**TASKS FOR THIS EXERCISE**.
- A) In the text on the nuclear patient, which symptom does the nuclear patient share with the COVID-19 patient in the section under that heading?
- B) Continue the text on the nuclear patient, picking up after its final sentence.

**SELECTED EXTRACT**.

The main characteristic that makes the COVID-19 virus so troublesome is its contagiousness. The toxic atmosphere in all major international non-proliferation and disarmament fora, evidenced by the unconstructive overuse of the rights of reply, personal diatribe, mutual distrust and the overall politicization of security-related discussions, is likewise highly contagious. This contagion poisons the patient and erodes existing cooperative steps on the path to a world free of nuclear weapons. All this toxicity leads to serious breathing difficulties and leaves very little air for the much-needed cooperation.

The Nuclear Patient

The nuclear patient also shares with the COVID-19 patient the symptom of high fever; in the nuclear case it is a rising fever of tensions around the globe, in the escalation of existing conflicts and the surfacing of new conflicts. This fever feeds global instability, which leads to an increased risk of the use of nuclear weapons in response to error, uncertainty or misdirection. That risk is compounded by technological developments that blur the lines between conventional and nuclear weapons and that make hacking and spoofing of nuclear-related command and control equipment easier.

The nuclear patient is in dire need of immediate and intensive treatment. There are several measures that could be taken that would not only save the patient's life, but ensure its longevity.

**MATERIAL PROVIDED**.

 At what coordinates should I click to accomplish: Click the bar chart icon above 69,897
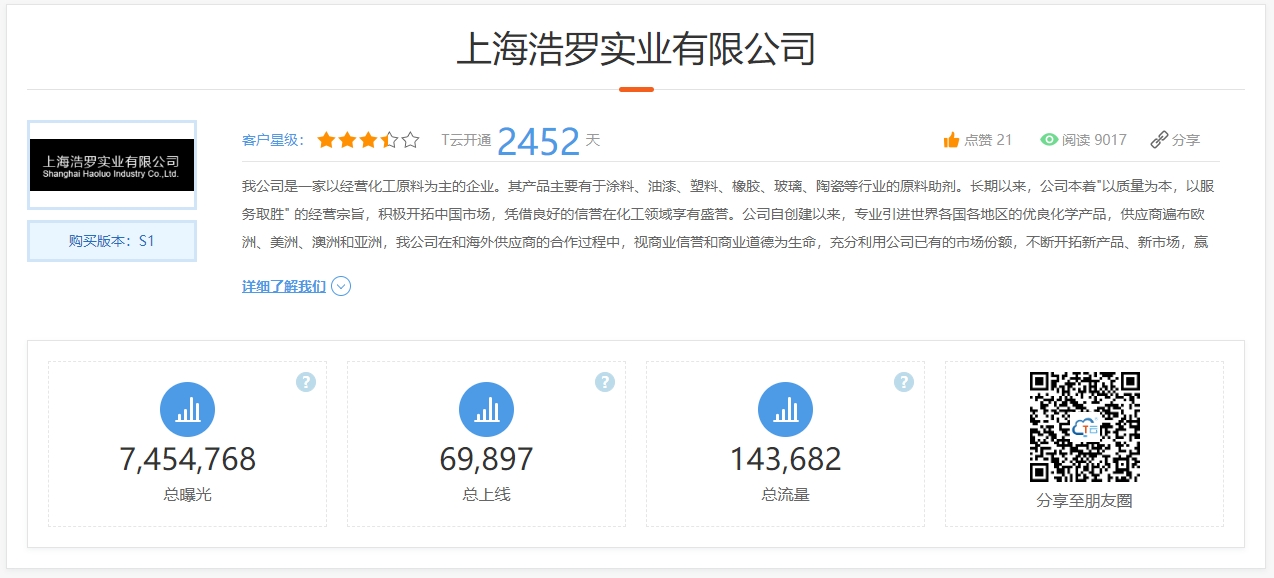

**SOLVED PROBLEMS**.
- A) High fever, which in the nuclear case is a rising fever of tensions around the globe.

- B)
The first is securing qualified personnel. Just as with COVID-19, where the primary responsibility for saving lives rests on the shoulders of medical staff and scientists, the non-proliferation community should also be equipped with highly qualified and well-trained specialists. It is of crucial importance to ensure the continuity of expertise by investing in the education and training of the next generation of experts, scientists and diplomats. But also as with COVID-19, it is not only down to the experts to reduce the risk of contagion. It is essential to raise awareness among the general public about the nature of the risks, what they can do to mitigate those risks and how they can help make States more accountable for the reduction of those risks.

The second crucial measure is investment in the development of relevant equipment and technologies. Again, the parallels with COVID-19 are unavoidable. The world discovered its lack of technological preparedness for the pandemic: insufficient numbers of lung ventilation machines; inadequate testing technologies; limited capabilities to produce medical supplies. To avoid this mistake in the nuclear field, States need to invest more resources in the development of technologies for verification and support the International Atomic Energy Agency (IAEA), the world's nuclear watchdog, in its activities to ensure that no nuclear material is diverted from peaceful uses to nuclear weapons.

The third measure is to ensure access to unbiased expert analyses by acknowledged and respected independent experts from civil society and non-governmental organizations. In a time of proliferating fake news and disinformation, when anyone can pretend to be an expert or advocate dangerous and untested solutions, it is of crucial importance to have reliable sources of fact-based expert assessments. This would also offset the all too real risk of politically motivated data manipulation, or denial of information, by governments, which we have already experienced in the context of the COVID-19 pandemic. Information is vital, and never more so than during times of crises.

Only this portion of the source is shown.